> Recorded data
________________________

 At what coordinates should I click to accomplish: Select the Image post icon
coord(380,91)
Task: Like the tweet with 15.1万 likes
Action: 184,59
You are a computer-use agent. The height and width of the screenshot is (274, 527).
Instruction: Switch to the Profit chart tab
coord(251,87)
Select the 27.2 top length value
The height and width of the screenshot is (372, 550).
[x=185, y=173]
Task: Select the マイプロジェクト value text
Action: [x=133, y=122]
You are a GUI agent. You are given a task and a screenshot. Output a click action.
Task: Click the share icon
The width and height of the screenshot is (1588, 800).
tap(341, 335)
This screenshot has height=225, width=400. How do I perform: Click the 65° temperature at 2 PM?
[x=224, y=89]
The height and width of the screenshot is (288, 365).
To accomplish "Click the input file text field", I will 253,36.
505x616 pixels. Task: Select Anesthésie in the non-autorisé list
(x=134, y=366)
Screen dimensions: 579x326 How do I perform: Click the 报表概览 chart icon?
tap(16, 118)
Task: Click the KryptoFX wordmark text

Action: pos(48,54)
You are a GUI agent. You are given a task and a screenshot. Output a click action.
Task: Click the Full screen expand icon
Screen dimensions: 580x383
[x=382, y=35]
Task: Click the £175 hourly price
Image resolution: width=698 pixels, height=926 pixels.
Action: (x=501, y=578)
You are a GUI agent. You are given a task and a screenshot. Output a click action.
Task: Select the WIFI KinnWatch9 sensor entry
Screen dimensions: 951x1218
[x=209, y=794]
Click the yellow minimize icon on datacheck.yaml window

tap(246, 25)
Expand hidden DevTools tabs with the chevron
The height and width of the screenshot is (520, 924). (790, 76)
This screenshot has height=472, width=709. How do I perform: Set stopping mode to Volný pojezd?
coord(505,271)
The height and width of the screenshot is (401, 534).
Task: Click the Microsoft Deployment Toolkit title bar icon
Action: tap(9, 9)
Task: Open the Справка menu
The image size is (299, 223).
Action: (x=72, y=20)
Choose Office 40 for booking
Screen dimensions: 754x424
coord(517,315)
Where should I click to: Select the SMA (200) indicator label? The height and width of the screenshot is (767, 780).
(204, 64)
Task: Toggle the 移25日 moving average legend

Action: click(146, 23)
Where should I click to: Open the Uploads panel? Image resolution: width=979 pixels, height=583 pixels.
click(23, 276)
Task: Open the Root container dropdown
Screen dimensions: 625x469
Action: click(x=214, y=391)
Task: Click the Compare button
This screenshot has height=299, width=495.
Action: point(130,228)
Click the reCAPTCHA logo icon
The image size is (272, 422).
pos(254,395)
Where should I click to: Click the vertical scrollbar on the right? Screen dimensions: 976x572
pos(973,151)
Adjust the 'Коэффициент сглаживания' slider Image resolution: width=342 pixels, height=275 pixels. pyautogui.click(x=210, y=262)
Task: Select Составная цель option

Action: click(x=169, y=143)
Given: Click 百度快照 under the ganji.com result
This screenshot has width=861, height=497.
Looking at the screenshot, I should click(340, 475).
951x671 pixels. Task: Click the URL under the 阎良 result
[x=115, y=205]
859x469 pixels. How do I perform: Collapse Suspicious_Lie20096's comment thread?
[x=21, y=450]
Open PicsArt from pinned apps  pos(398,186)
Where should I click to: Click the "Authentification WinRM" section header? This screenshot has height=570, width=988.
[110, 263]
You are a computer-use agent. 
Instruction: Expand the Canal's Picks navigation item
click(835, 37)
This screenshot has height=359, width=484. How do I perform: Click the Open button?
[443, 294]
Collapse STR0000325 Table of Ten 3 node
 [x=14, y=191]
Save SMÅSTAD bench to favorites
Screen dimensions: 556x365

________________________

> EXERCISE
Across the entries above, how many lines include the word "computer"? Give only the number.

> FINISHED EXERCISE
2